Their blond mate chided gently, “Cynic.”
She met Beno’s eyes, and he nodded slightly. He understood.
*
Itan opened his apartment door for Nima, who stormed inside, raging. She spat vile curses in the Bruthesan tongue, stomping a tight path through the living room he had been given. He sat on the couch and waited for her to calm herself enough to speak, choosing to avoid the words ‘I told you so’.
It seemed to take forever, but finally she faced him, her cheeks flushed and her fists balled at her sides. “They told me no,” she growled. “They won’t help!”
Itan nodded. “Well… that’s really not that great a surprise, is it?”
“Yes, it’s a surprise! One is a soldier, the other is a prince. Don’t they have any loyalty to their people? Don’t they have any shame?”
“Did they give a reason?”
She began to pace again. “Not enough information. Not enough of us. Too many enemies and too much risk.” She tossed a fierce glare in the approximate direction of the trio’s lodging. “Cowards!”

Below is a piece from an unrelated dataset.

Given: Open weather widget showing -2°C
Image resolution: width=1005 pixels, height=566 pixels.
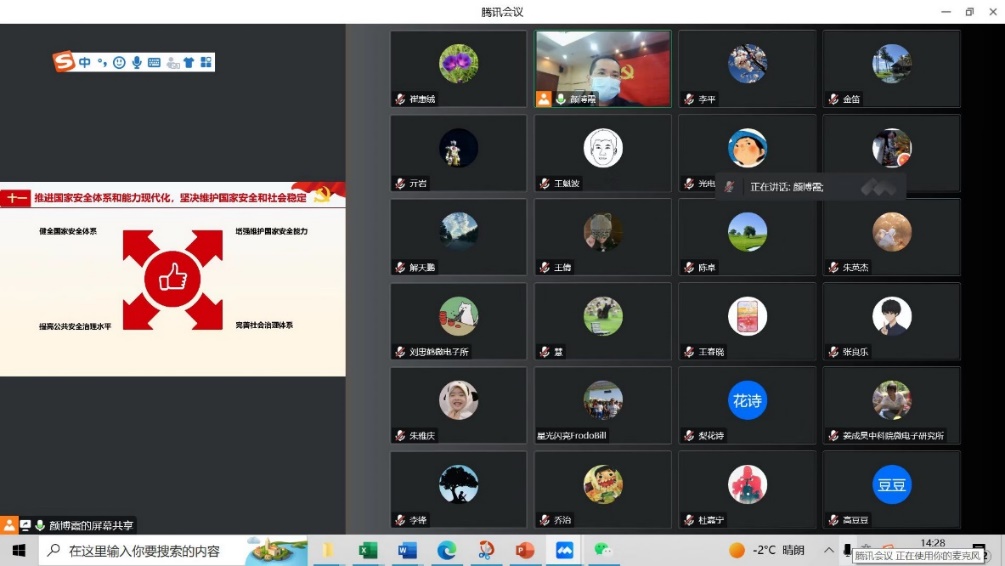Looking at the screenshot, I should tap(765, 550).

He waited for her to spend her ire, and he wasn’t kept waiting long. He knew her well after all of the years they’d been together. In a rush, all of her anger turned to dejection, and she sat beside him, her face in her hands. He wanted to comfort her, perhaps even put an arm around her, but he had learned that he was never to touch her without an explicit invitation or order. He clasped his hands in his lap and waited.

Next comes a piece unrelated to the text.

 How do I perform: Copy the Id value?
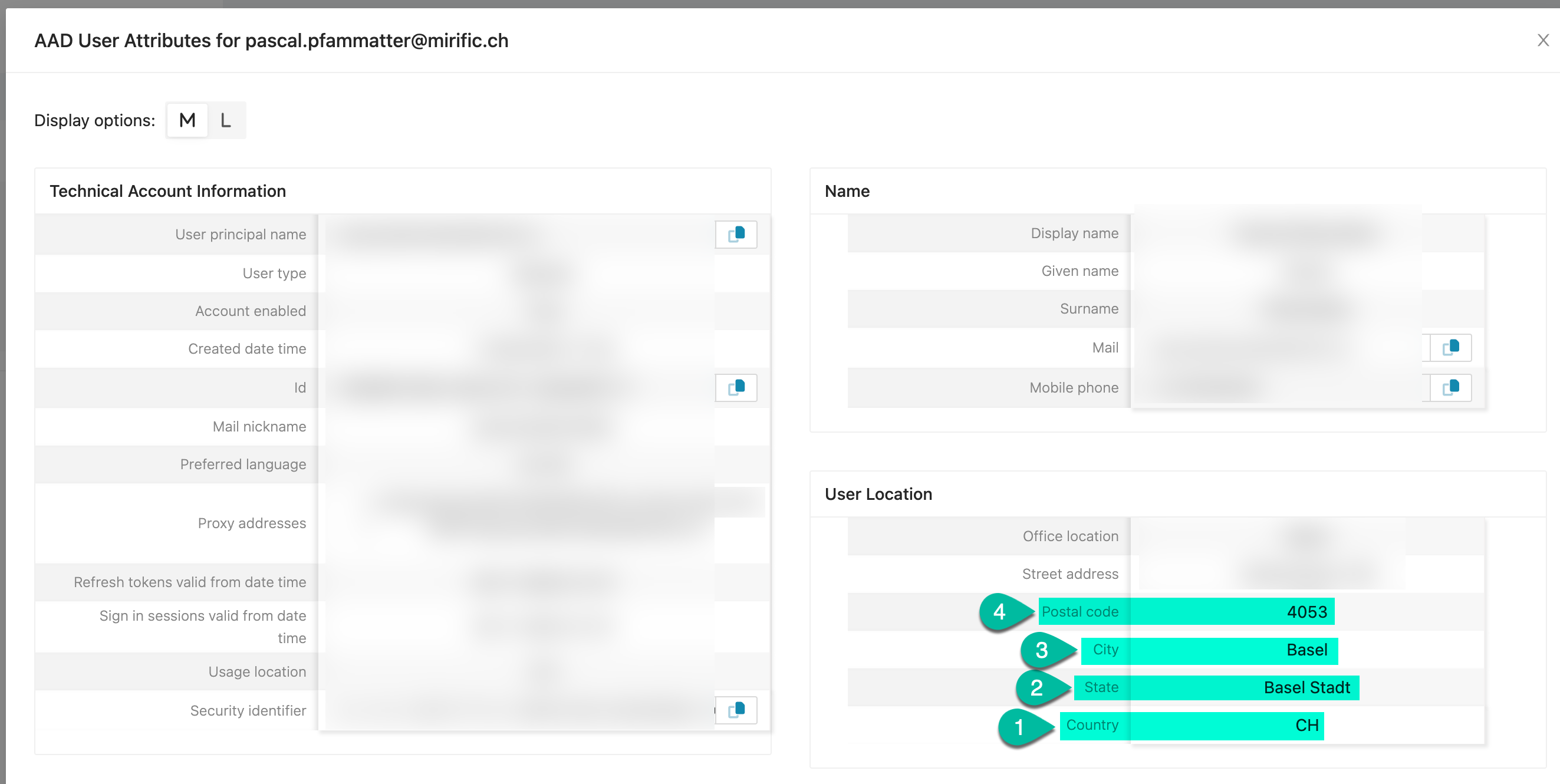[x=736, y=387]
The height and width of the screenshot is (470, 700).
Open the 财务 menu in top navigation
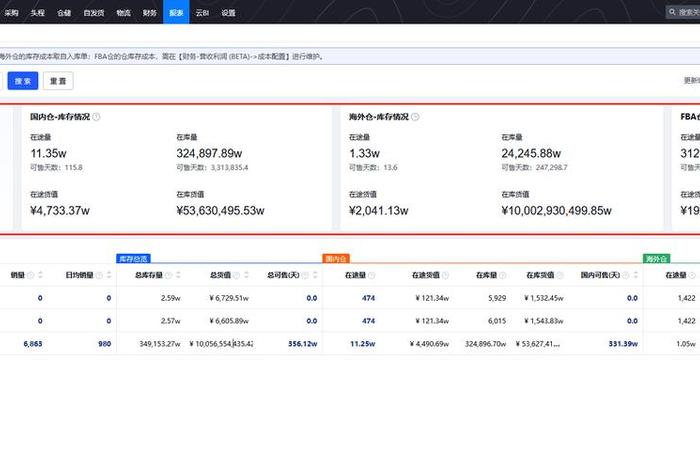click(x=150, y=13)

“When I heard what he did at that holding facility, I was so sure,” she mourned. “I was so sure he was the One.”
Itan sighed. “My wife, it may be that the One doesn’t even exist. If he or she did -”
She shook her head as she looked away. “Of course the One exists. We’ve been waiting for so long. And now…I was so sure.” He stayed silent, waiting for her to speak again. “At least you were brave enough to do what I told you to do,” she said, offering him faint praise. “You didn’t have to give yourself to the experimenters - nobody would have forced you.”
He took a breath, then blew it out. “Our marriage vows compelled me to be obedient to you,” he said simply. “You ordered. I obeyed.”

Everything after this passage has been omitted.